You should consider external and internal stakeholders in your approach. As you look outward, you have customers, partners, suppliers, lenders and your professional network, all looking to see where you’re going to take the business and how you’ll get there. They all have a vested interest in your success and will help you along the way.
Twists and Turns Ahead
Your dedicated internal staff has been tirelessly working throughout the downturn. They are loyal and want nothing but success for the organization. In addition, they have issues of their own to contend with. Many are being challenged with school-age children in and out of schools and with virtual learning. Some have spouses who have been furloughed or are under employed. And, you may have a few that are suffering financial hardships like they’ve never seen before. They are all counting on the success of your plan. It’s important that you instill the confidence and share the ideas in your path forward. Be realistic, as it won’t be perfect. Let them know that there will be twists and turns throughout the recovery. It will not simply be a straight line to better times.

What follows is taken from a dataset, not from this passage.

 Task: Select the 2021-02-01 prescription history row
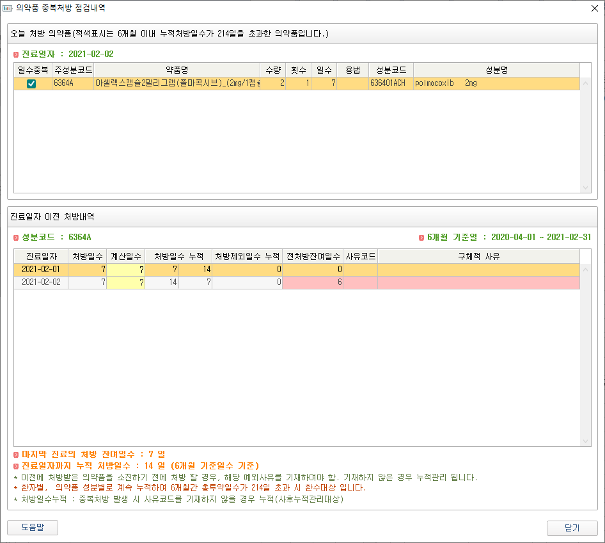(x=41, y=270)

As you identify the key pillars to focus on within your organization, they should include your people, the financial strength and recovery of the business, operational excellence, and your overall market presence.
Focus on the Core
Help your team stay focused on the core vision and overall direction you’ve mapped out and articulated. They need to be reassured that they’re all doing this for the right reasons and that you’ll need their help if the business is to thrive again.
The financial strength and recovery of the business is crucial. The senior team should understand the levers they have at their disposal that will make a positive impact on the business, and the timelines they have to work with. This has not been an easy time for anyone — an unprecedented time in our lives.
Adjust your Expectations
Now is the time to be working on improving your operational excellence throughout the business. Start at the front door and finish with the back door. What can you be working on to increase productivity by working smarter, by minimizing touches, by decreasing unplanned and planned waste and production time overruns. These need to be on the forefront of your senior team with a plan, expectations and timelines in place.

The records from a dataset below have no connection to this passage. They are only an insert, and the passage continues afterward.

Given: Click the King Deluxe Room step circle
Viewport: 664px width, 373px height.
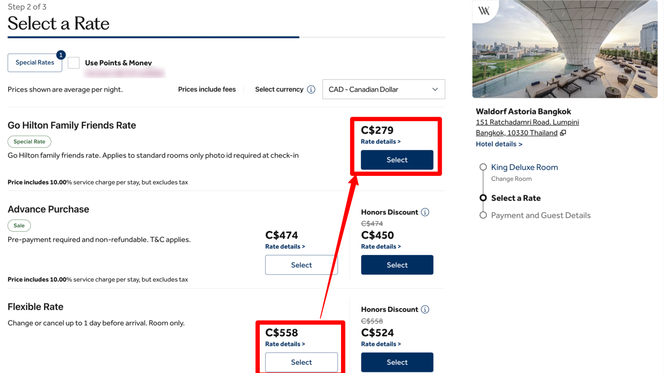Looking at the screenshot, I should [x=483, y=167].
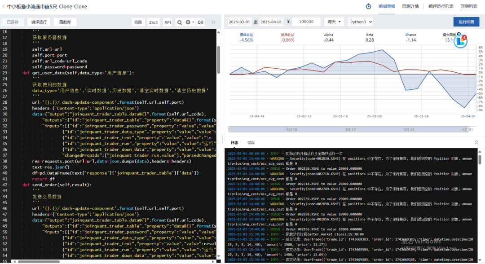Switch to the 回测详情 tab
Screen dimensions: 485x264
pyautogui.click(x=410, y=6)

A company’s market presence has always been an important key to driving growth and sustainability. One focus now should be on your existing clients and how to maintain the work you have as well as presenting new ideas to increase your wallet share. The traditional methods that you’ve used for new business development will be challenged and will face an awakening. The sales team needs to establish and modify their strategies for a new world. As a leadership team, you should provide the right tools, set the expectations, and beat the drum to find ways to improve all the time.
Show up every day, and ask what can you do better today than what you did yesterday. Make an impact, make a difference, lead. Your company is counting on you.

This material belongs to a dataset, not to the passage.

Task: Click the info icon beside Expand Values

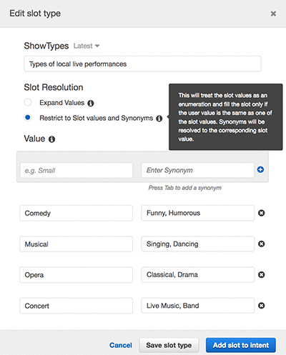Action: point(91,103)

I welcome any thoughts or questions, please add them below or reach out to me directly.
Mike Philie can help validate what’s working and what may need to change in your business. Changing the trajectory of a business is difficult to do while simultaneously operating the core competencies. Mike provides strategy and insight to owners and CEOs in the Graphic Communications Industry by providing direct and realistic counsel, not being afraid to voice the unpopular opinion and helping leaders navigate change through a common sense and practical approach. Learn more at www.philiegroup.com, LinkedIn or email at email@example.com.
This blog originally published in Printing Impressions.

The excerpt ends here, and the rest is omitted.